▶ [WHAT NEEDS TO BE DONE]:
Rewrite the items starting with the line containing "Given: Open the サイトマップ link" and going on through the line containing "pyautogui.click(x=1293, y=94)", changing "AMD logo" to "brand logo" and leaving everything else as it is.

▶ [DATA SUPPLIED]:
◇ ◇ ◇
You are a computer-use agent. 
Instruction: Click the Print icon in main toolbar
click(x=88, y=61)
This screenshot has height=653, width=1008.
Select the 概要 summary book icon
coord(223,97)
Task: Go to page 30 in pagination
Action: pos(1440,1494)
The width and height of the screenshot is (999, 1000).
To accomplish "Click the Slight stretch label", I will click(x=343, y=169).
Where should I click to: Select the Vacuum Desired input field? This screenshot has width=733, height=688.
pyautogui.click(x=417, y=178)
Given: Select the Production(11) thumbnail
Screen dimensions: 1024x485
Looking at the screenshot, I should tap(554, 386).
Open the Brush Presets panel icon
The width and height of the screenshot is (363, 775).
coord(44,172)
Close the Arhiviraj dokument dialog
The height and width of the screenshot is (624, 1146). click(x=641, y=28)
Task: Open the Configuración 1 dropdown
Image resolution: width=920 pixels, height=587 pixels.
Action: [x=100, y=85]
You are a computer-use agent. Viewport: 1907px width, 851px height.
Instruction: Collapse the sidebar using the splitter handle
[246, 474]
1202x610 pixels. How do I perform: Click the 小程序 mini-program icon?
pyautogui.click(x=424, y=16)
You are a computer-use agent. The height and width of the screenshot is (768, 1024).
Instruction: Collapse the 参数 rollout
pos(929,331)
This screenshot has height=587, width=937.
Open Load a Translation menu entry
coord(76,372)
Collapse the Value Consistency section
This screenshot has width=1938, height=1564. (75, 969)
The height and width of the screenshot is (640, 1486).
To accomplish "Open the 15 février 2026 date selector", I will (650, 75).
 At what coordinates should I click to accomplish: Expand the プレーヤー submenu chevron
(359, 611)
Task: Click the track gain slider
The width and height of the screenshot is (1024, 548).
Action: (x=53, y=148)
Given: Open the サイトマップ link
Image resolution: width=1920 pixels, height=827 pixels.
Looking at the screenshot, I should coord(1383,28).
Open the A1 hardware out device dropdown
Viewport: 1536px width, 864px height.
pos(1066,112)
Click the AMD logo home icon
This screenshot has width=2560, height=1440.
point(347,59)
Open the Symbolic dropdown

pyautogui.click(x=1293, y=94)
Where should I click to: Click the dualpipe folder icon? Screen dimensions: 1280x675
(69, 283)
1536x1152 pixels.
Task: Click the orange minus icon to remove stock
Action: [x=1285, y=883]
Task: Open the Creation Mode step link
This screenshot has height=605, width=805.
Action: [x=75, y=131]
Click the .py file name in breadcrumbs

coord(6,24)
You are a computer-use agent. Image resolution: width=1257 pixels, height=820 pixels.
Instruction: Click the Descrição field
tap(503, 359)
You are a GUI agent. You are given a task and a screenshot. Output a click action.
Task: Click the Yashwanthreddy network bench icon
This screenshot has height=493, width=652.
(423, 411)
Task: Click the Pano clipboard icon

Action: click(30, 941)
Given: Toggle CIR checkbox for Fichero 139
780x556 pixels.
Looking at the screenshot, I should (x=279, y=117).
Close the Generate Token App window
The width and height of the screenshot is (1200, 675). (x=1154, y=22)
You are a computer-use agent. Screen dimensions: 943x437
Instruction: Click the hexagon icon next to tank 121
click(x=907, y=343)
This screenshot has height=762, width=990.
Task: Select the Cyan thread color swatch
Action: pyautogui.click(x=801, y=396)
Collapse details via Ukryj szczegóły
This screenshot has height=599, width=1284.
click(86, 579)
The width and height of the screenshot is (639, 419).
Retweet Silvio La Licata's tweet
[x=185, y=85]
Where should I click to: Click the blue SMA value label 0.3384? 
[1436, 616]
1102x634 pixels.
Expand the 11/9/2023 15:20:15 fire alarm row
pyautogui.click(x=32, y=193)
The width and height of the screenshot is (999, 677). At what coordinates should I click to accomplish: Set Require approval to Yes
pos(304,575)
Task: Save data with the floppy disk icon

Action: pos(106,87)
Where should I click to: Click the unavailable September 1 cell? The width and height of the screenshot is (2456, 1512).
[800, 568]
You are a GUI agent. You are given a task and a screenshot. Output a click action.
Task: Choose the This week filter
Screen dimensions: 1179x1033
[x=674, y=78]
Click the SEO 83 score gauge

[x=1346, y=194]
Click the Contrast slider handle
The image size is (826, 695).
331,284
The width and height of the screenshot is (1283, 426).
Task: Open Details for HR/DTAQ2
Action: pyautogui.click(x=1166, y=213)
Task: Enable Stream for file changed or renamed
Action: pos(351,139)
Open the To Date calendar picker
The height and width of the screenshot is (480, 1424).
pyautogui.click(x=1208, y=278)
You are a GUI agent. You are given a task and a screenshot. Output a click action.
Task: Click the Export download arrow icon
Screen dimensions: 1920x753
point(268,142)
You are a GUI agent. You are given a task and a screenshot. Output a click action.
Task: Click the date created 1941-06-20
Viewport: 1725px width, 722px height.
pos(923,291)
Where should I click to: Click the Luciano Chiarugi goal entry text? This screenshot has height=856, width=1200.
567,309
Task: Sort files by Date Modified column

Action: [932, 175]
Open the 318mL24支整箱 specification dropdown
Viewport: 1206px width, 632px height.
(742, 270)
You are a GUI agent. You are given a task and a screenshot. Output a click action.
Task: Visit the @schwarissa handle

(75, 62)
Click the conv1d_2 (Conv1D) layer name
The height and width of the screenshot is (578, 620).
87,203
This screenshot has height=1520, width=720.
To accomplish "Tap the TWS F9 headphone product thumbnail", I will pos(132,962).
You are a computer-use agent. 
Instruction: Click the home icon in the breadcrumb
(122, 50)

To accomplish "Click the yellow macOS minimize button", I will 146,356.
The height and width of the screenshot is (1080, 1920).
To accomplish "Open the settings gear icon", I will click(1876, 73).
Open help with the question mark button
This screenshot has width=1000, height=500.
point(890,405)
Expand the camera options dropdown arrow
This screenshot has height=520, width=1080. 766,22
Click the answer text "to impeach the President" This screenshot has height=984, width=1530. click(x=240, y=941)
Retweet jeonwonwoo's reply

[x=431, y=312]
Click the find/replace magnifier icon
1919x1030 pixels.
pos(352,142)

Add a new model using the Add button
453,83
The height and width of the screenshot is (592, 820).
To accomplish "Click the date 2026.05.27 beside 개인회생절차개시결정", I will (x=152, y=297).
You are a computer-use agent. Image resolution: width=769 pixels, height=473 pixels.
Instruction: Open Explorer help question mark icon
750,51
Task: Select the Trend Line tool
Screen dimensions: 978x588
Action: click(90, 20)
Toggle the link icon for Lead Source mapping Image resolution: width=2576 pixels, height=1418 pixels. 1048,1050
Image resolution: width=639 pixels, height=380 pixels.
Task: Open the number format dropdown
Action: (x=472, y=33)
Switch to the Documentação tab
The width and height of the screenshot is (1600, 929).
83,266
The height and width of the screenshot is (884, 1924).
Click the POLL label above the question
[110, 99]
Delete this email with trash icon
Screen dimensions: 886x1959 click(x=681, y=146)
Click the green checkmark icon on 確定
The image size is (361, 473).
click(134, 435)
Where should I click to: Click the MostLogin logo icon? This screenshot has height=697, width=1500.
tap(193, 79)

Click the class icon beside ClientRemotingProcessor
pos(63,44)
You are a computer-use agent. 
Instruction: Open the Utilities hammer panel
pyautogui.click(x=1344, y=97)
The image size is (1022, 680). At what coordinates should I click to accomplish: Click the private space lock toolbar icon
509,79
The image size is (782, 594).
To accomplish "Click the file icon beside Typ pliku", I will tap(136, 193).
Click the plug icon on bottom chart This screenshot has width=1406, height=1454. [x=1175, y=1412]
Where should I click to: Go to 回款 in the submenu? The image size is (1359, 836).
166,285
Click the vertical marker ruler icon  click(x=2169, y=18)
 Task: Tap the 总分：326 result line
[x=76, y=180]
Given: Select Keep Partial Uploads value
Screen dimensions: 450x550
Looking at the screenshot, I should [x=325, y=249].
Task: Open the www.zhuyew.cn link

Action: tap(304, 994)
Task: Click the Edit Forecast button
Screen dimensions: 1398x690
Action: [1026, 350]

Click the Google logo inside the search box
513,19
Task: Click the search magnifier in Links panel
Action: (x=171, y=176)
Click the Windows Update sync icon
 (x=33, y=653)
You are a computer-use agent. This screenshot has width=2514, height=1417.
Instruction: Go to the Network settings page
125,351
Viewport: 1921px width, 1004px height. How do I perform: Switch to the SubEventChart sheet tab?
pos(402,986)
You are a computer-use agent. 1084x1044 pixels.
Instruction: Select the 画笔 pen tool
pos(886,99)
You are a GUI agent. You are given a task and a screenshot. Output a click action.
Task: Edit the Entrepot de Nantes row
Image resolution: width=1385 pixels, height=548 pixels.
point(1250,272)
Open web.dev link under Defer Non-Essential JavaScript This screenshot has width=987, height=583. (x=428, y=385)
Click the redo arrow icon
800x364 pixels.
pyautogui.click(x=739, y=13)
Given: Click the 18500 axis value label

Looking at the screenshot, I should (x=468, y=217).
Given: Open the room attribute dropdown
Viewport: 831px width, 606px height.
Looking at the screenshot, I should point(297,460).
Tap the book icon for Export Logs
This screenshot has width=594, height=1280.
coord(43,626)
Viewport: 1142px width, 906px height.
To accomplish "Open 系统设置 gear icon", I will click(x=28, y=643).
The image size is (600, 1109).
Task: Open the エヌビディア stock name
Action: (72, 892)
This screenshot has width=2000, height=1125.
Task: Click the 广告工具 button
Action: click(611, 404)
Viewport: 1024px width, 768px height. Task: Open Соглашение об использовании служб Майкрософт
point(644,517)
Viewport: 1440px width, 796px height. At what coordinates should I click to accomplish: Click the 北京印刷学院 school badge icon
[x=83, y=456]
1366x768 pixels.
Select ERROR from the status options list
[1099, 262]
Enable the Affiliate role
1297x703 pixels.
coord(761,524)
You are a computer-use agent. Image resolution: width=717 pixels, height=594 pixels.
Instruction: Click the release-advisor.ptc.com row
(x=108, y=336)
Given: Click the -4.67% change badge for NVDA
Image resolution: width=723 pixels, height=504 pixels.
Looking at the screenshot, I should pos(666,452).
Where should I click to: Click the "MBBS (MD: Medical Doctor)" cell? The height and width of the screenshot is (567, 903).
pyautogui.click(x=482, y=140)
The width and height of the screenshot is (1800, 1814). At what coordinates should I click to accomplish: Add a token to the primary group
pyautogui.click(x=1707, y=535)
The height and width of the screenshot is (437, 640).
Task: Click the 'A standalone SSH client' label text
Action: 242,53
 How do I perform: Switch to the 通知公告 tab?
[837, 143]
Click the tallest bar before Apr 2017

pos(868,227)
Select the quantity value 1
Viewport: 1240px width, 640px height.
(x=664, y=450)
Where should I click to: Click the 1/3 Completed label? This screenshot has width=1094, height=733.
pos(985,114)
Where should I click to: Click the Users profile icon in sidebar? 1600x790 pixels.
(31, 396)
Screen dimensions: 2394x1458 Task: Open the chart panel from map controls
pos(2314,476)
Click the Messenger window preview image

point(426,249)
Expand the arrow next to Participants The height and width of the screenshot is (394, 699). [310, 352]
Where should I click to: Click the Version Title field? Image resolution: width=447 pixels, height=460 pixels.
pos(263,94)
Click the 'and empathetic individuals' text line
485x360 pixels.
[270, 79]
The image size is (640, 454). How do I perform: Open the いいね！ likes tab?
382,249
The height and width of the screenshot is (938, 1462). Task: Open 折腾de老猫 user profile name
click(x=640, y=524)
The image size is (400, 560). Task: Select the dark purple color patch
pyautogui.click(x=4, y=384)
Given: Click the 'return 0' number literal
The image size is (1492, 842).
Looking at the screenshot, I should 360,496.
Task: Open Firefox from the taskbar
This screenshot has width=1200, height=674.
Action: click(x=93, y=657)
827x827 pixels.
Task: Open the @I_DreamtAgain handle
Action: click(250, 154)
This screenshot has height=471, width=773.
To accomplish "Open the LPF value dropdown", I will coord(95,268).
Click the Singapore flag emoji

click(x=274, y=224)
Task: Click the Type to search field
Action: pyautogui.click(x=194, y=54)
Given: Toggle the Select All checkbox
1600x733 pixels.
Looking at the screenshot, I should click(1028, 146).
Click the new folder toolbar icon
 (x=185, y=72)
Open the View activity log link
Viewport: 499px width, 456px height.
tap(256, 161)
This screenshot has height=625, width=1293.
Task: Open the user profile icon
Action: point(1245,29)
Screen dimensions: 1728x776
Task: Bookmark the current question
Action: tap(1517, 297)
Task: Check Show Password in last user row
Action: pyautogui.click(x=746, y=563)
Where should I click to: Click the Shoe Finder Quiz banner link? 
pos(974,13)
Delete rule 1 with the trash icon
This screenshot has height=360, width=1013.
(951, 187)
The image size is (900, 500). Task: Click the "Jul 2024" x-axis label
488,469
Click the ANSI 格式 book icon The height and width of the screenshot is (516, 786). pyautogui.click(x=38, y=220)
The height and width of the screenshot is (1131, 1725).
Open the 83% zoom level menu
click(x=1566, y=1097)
◇ ◇ ◇
▶ [TASK OUTPUT]:
Given: Open the サイトマップ link
Image resolution: width=1920 pixels, height=827 pixels.
Looking at the screenshot, I should coord(1383,28).
Open the A1 hardware out device dropdown
Viewport: 1536px width, 864px height.
pos(1066,112)
Click the brand logo home icon
This screenshot has width=2560, height=1440.
point(347,59)
Open the Symbolic dropdown

pyautogui.click(x=1293, y=94)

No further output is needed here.